Exhibition – Print Making in Prague: Art from the Court of Rudolf II

Jan Muller, after Bartholomeus Spranger. Bellona leading the Imperial Army, 1600. Engraving.© The Trustees of the British Museum


If you're at the British Museum visiting the Stonehenge exhibition, you should also take the time to pop into Room 90 to see another smaller, but equally important collection – Print Making in Prague: Art from the Court of Rudolf II.

Rudolf II (1552–1612) was one of the most important art patrons of the Early Modern period. While his reign was considered politically disastrous due to religious turmoil and war with the Ottoman Empire, his reign transformed Prague into a cultural hub for art and artists. Rudolf managed to collect a vast amount of art work over the course of his 36 year reign. He amassed thousands of paintings, sculptures, rare objects, and prints. Print Making in Prague showcases a but a small portion of his impressive print collection. This is the first time it has ever been put on display for the general public.

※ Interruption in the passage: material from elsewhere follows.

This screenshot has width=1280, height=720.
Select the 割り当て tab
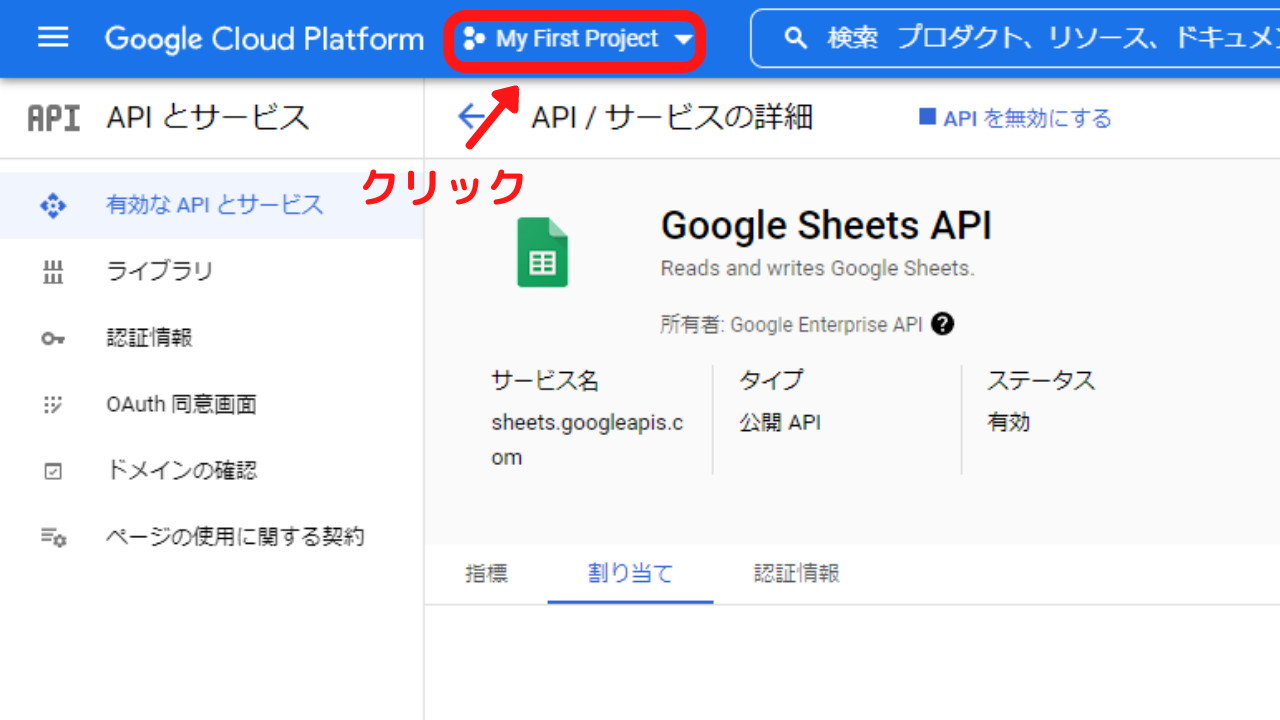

So what does Rudolf II have to do with ancient history you might ask? Many of the prints displayed at the exhibition are grounded in ancient Greek and Roman myths. Rudolf, like many rulers of this period, wished to associate himself with the might and the glory of the Roman Empire. These prints with their ancient motifs were central to his imperial style – he drew heavily on Roman mythology for his political propaganda. For Rudolf, it was important to demonstrate the continuity of ancient Rome with the Holy Roman Empire so he commissioned prints to reflect his stature and power by aligning himself with the rulers and mythologies of the ancient past. For example, he commissioned a print of Bellona Leading the Imperial Army (1600) by Dutch engraver and painter, Jan Harmensz Muller (1571–1628). Bellona is the Roman goddess of war and this print depicts her blowing a trumpet and leading the army behind the Hapsburg standard. It was used to rally troops and boost morale, while also symbolizing her blessing of luck on the Holy Roman Empire for their victory against the Ottoman Empire. Other ancient print highlights include Hendrick Goltzius' (1558–1617) Wedding of Cupid and Psyche (1587), Bacchus and Ceres (1597) by Batholomeus Spranger (1546–1611), and another stunning engraving by Muller entitled Mercury Abducting Psyche (1602).

These are but a few of the many beautiful Rudolfine prints and engravings to admire on your next visit. The exhibition just opened and is running until August 28, 2022. Admission is free.